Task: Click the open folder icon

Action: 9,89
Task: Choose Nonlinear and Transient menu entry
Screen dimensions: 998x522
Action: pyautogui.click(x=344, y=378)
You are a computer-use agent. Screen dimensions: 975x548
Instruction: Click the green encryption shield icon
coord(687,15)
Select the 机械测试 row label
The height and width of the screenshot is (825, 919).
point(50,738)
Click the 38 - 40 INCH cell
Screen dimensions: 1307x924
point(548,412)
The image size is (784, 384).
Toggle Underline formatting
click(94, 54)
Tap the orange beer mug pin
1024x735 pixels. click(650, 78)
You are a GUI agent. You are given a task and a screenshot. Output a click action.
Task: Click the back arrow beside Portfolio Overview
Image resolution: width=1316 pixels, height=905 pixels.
######
Problem description — Reproduce all of the data exactly as given.

The answer —
Task: Click the open folder icon

Action: 9,89
Task: Choose Nonlinear and Transient menu entry
Screen dimensions: 998x522
Action: pyautogui.click(x=344, y=378)
You are a computer-use agent. Screen dimensions: 975x548
Instruction: Click the green encryption shield icon
coord(687,15)
Select the 机械测试 row label
The height and width of the screenshot is (825, 919).
point(50,738)
Click the 38 - 40 INCH cell
Screen dimensions: 1307x924
point(548,412)
The image size is (784, 384).
Toggle Underline formatting
click(94, 54)
Tap the orange beer mug pin
1024x735 pixels. click(650, 78)
You are a GUI agent. You are given a task and a screenshot. Output a click action.
Task: Click the back arrow beside Portfolio Overview
Image resolution: width=1316 pixels, height=905 pixels.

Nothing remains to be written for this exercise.